A simplified model of clonal plant growth is formulated, motivated by observations of spatial structures in Posidonia oceanica meadows in the Mediterranean Sea. Two levels of approximation are considered for the scale-dependent feedback terms. Both take into account mortality and clonal, or vegetative, growth as well as competition and facilitation, but the first version is nonlocal in space while the second is local.

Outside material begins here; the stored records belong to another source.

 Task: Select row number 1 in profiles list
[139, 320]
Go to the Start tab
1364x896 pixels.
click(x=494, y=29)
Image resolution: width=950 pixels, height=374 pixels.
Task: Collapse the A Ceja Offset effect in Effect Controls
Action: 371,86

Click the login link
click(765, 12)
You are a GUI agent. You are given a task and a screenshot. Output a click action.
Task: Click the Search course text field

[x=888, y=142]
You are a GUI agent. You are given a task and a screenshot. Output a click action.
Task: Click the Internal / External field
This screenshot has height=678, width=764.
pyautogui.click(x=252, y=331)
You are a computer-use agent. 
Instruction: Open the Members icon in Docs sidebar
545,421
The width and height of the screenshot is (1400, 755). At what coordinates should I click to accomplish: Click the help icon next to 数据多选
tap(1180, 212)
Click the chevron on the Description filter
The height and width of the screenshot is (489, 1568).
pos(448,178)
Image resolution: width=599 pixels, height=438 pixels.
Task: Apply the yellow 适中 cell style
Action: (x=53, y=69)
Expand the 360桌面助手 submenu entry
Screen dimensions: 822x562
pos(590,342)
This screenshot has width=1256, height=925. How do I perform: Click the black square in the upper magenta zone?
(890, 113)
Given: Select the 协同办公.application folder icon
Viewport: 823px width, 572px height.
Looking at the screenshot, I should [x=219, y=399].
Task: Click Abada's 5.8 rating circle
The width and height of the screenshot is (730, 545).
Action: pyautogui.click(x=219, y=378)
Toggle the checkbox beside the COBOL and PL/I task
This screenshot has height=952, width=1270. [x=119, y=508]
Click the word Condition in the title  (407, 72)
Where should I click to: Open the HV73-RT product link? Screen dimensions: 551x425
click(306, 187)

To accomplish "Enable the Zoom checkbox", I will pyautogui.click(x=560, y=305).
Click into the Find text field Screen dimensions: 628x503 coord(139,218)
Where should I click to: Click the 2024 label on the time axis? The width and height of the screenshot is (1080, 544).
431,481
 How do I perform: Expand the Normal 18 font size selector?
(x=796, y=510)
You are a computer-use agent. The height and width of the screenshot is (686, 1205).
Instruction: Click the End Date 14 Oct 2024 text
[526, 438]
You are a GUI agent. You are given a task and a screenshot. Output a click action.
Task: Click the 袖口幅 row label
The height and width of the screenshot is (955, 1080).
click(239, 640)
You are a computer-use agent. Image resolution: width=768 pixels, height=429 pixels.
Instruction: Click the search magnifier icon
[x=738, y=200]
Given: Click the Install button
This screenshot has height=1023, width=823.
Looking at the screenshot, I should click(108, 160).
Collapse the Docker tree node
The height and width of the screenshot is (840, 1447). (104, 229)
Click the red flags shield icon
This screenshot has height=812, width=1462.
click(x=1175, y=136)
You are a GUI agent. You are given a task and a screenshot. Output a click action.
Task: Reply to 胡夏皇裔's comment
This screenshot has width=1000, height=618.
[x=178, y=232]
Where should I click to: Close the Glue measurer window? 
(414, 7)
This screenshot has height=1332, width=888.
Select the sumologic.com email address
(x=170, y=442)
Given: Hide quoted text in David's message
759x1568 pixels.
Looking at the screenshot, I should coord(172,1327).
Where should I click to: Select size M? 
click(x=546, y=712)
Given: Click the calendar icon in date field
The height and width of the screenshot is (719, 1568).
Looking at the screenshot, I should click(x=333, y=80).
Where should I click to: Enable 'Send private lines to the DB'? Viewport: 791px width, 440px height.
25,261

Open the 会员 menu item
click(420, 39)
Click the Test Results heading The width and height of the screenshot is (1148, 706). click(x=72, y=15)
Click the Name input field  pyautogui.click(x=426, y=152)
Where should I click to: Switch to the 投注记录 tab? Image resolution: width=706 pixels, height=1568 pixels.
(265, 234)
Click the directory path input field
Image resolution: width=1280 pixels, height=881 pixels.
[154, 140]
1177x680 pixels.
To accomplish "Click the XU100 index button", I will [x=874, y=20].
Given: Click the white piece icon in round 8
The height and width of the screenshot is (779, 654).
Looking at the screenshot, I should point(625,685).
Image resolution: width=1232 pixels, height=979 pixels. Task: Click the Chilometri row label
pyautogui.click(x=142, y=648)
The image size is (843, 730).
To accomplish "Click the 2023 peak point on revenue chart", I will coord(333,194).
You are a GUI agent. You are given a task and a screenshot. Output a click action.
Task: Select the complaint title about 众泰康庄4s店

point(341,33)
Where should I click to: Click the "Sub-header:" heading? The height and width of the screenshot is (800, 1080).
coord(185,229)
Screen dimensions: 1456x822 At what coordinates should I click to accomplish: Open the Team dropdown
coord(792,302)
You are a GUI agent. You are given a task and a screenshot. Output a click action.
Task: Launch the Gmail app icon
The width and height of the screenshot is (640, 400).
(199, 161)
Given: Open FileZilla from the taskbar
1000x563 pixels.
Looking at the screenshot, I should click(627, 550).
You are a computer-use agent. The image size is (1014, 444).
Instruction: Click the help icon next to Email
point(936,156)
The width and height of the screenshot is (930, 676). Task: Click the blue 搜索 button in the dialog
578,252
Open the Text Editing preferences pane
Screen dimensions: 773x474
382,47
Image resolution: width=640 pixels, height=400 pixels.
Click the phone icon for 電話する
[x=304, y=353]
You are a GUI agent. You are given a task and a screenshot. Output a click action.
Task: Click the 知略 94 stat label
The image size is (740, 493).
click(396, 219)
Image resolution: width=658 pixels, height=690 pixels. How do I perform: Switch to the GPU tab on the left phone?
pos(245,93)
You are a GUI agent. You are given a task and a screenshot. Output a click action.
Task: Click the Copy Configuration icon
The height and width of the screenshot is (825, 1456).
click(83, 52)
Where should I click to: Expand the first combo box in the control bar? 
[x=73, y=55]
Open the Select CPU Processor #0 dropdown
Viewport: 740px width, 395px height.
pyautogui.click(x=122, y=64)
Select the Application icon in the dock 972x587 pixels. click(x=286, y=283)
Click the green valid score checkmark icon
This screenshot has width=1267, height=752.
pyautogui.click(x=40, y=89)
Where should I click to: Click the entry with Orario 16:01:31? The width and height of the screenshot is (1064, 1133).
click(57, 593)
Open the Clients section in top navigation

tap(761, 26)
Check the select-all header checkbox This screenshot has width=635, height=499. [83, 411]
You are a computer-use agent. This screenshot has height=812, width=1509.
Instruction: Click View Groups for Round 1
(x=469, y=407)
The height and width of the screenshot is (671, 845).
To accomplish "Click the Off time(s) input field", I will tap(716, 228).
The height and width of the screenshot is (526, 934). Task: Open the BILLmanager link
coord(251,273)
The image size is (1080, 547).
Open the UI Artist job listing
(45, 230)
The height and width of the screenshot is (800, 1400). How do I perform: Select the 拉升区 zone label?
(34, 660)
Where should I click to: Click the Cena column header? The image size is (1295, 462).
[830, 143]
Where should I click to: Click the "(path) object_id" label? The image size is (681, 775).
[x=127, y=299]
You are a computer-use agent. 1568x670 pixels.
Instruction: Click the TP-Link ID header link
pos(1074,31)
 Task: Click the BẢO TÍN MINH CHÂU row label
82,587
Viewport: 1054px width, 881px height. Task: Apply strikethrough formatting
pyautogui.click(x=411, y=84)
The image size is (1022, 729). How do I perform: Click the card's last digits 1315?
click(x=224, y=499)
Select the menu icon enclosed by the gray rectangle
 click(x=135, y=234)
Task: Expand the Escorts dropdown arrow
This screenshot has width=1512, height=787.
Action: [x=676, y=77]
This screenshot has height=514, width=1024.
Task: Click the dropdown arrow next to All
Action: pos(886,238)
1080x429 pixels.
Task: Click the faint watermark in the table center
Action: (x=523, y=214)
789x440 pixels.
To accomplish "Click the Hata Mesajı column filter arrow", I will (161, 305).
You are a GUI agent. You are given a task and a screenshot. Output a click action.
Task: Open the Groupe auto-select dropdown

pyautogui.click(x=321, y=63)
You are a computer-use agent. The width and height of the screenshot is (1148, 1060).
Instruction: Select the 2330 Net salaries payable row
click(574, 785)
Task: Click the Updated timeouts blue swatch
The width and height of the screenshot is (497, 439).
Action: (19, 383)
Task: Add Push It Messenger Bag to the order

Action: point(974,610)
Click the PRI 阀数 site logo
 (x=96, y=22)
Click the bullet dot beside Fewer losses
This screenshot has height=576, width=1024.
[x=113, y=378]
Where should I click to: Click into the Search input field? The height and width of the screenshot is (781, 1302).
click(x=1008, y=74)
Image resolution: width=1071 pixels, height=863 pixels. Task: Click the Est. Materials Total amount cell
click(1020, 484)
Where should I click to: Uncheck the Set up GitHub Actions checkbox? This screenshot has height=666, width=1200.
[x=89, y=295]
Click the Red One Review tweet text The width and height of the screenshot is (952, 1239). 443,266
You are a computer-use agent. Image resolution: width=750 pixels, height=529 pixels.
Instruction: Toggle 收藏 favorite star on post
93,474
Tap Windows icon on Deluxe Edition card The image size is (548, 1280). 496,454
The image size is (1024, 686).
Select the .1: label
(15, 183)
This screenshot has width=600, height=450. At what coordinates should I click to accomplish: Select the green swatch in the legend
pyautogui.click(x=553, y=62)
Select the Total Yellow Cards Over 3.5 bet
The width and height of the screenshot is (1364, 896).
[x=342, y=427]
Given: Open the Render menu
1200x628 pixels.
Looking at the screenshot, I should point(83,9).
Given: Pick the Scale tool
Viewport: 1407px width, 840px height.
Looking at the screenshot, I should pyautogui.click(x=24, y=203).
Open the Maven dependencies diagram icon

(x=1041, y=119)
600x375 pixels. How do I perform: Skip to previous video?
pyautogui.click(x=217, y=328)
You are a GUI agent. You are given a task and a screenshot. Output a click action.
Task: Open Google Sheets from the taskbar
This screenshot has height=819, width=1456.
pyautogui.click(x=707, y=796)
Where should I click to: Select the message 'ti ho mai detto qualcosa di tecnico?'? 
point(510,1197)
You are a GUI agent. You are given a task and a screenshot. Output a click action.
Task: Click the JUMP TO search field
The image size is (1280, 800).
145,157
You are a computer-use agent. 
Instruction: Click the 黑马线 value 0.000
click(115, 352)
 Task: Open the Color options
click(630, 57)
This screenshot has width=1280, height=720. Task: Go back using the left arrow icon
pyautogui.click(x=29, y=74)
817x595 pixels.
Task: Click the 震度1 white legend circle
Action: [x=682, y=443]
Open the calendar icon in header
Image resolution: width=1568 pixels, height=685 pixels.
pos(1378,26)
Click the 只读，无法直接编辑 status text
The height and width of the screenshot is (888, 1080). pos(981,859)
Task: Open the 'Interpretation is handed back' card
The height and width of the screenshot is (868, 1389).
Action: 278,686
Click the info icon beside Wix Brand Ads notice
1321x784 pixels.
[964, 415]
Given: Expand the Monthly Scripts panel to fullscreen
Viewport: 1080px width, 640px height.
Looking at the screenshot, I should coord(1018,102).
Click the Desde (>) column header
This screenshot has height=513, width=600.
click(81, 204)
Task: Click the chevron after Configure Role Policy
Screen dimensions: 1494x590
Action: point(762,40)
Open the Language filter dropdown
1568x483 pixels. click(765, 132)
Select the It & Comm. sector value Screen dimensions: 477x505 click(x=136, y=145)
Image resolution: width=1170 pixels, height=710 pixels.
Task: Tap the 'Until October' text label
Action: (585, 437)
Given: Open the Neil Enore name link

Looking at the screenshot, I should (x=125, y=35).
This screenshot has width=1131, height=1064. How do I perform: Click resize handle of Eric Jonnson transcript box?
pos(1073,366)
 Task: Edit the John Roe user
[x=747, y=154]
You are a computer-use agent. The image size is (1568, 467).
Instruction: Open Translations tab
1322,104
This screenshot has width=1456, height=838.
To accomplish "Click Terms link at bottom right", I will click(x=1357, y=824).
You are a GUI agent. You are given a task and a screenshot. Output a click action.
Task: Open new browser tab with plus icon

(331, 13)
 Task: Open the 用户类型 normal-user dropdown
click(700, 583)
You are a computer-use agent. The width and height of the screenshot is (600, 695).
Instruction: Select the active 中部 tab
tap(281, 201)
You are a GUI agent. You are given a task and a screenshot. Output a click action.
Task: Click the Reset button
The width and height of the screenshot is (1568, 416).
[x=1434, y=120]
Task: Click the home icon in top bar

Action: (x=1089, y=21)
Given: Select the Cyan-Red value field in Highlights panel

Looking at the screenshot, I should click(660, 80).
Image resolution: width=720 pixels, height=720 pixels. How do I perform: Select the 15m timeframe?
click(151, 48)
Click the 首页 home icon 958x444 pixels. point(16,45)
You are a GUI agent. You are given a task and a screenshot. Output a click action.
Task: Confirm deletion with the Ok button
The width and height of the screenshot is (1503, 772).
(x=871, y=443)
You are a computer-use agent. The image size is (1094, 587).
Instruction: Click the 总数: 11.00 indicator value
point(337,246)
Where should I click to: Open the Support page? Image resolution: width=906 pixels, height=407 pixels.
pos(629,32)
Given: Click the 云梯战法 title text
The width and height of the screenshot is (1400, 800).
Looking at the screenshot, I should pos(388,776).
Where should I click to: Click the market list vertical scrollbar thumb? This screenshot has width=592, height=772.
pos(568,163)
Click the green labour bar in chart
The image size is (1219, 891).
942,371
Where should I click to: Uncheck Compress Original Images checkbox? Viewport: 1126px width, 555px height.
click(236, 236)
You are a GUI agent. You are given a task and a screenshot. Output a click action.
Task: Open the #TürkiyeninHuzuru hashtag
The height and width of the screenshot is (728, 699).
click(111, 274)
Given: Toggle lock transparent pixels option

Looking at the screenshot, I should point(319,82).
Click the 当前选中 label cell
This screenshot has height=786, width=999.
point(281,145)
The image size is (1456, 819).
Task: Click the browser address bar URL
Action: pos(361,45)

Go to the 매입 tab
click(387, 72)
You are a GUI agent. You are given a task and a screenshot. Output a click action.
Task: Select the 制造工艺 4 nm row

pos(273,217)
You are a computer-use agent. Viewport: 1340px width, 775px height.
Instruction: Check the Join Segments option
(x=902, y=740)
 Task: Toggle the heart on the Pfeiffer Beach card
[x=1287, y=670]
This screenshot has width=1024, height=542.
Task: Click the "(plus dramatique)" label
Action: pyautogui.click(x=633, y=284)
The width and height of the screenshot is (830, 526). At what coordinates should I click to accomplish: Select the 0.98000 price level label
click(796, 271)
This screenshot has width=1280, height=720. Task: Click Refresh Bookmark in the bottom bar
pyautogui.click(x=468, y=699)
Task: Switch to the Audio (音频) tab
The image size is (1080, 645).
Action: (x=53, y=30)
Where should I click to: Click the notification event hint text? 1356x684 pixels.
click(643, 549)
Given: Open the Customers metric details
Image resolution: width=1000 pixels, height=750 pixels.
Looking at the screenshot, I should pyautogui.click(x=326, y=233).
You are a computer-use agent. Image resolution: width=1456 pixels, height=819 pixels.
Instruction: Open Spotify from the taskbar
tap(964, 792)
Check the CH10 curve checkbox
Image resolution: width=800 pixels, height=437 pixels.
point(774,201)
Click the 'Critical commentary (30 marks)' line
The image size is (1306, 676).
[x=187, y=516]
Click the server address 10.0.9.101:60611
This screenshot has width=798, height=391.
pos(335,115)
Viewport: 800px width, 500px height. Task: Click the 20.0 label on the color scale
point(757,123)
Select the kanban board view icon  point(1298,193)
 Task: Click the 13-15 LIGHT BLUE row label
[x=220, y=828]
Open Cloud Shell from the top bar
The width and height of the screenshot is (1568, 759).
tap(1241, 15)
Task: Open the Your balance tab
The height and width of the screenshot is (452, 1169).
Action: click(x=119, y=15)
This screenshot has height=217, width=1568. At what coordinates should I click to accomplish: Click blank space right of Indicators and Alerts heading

Study of the two versions of the model in the one-dimensional case reveals that both cases exhibit qualitatively similar behavior (but quantitative differences) and describe the competition between three spatially extended states, the bare soil state, the populated state, and a pattern state, and the associated spatially localized structures. The latter are of two types, holes in the populated state and vegetation patches on bare ground, and are organized within distinct snaking bifurcations diagrams. Fronts between the three extended states are studied and a transition between pushed and pulled fronts identified. Numerical simulations in one spatial dimension are used to determine front speeds and confront the predictions from the marginal stability condition for pulled fronts.

建立了一个简化的克隆植物生长模型，其目的是通过观察海洋波塞冬菌的空间结构在地中海的草地。对于与比例相关的反馈项，考虑了两个近似级别。两者都考虑了死亡率和克隆或无性生长以及竞争和便利，但第一个版本在空间上是非局部的，而第二个版本是在空间上的。在一维案例中对模型的两个版本的研究表明，这两个案例在质量上都表现出相似的行为（但数量上存在差异），并描述了三种空间扩展状态，裸土状态，填充状态和模式状态之间的竞争以及相关的空间局部结构。后者有两种类型，即人口稠密状态的孔洞和裸露的地面上的植被斑块，并组织在不同的蛇形分叉图中。研究了三个扩展状态之间的前沿，并确定了推和拉前沿之间的过渡。在一个空间维度上的数值模拟被用来确定前沿速度，并面对拉动前沿的边际稳定条件的预测。